July 27th, 2012 marks the 13th annual System Administrator Appreciation Day.
If you are a system admin, you probably feel taken for granted from time to time. Often, the only time users seem to notice IT is when it stops working. Sysadmin appreciation day serves to offer them a light-hearted reminder of the fact that the times you’re being ignored are the times when you’re doing your best work!
Joking aside, there are some simple things system admins can do to increase their user’s day-to-day appreciation of the IT department. These are the things that turn good sysadmins into great sysadmins:
1. Being Aware of the Business
True system admin heroes don’t work in isolation in the gloomy comfort of the basement comms room – they make it their business to learn about the business.

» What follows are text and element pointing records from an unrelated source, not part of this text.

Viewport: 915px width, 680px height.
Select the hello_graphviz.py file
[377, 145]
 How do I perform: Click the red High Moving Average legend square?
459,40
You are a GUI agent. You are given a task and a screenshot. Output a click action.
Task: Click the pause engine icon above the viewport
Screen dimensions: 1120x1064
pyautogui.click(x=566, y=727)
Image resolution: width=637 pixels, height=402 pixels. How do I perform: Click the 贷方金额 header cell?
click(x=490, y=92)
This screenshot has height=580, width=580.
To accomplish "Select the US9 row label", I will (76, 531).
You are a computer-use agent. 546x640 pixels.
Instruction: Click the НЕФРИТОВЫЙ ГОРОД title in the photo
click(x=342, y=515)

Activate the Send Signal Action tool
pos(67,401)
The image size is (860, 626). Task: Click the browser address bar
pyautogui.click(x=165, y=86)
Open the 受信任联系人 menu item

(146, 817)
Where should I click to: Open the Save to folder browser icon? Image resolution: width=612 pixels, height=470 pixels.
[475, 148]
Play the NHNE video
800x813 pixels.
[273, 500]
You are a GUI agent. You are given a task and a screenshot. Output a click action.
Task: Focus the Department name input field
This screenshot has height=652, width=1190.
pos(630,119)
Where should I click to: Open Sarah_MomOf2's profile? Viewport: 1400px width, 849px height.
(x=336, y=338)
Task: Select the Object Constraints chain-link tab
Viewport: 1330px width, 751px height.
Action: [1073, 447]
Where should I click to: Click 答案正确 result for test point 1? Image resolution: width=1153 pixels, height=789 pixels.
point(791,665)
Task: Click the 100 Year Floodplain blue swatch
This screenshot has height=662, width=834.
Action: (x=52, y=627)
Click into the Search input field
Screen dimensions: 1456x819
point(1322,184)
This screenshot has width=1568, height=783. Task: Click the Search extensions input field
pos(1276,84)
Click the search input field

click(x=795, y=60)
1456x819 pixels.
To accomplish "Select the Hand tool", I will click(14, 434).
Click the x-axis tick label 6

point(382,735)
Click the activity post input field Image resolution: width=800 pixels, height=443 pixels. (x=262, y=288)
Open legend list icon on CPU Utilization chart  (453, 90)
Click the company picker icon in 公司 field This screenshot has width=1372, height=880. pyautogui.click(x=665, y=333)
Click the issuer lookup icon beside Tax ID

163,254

By understanding their company’s practices, priorities and workflows, system admins can make sure the things they do are properly timed and aligned. The idea is to be the IT professional who says things things like “we’d better not do that upgrade on Friday, because that’s when finance do the payment runs.”
2. Always Having a Plan B
All systems go down occasionally. Good system admins plan for this and have lots of ways to quickly restore service – think image backups, redundant power supplies and hot-swap server drives just waiting to be plugged in.
3. Communicating Effectively
Typical users aren’t going to take an active interest in IT (until they want to hook their iPad to the corporate email system!) This doesn’t, however, mean that sysadmins can’t take the initiative and try to get the users involved.
This means telling people what’s being changed on the system, training users on new features and explaining why problems occur. Great IT people don’t just do the geek stuff, they bridge the knowledge gap too.
4. Ensuring the Company gets the Infrastructure it Deserves
A side effect of IT being invisible while it works is that it may not always get the investment it needs. Good sysadmins need to consider strategy as well as day-to-day maintenance.
Keeping aging software and kit working with tenacity and tender loving care is a noble endeavor, but nobody will thank IT for doing so when a system finally decides to die for good. Great system admins are not frightened to forcefully tell the business when money must be spent.
5. Being Flexible
Popular system admins say “how can we do it?” instead of “it can’t be done.” While it is the sysadmins job to ensure that the powers-that-be are always fully aware of the risks and implications in doing certain things, it is also their job to enable the business to make the best possible use of their IT resources. Differing attitudes towards the increasingly popular BYO (Bring Your Own) model are a great example of this.
System admins who take notice of these points may find they are appreciated all year round, and not just on Sysadmin Appreciation Day!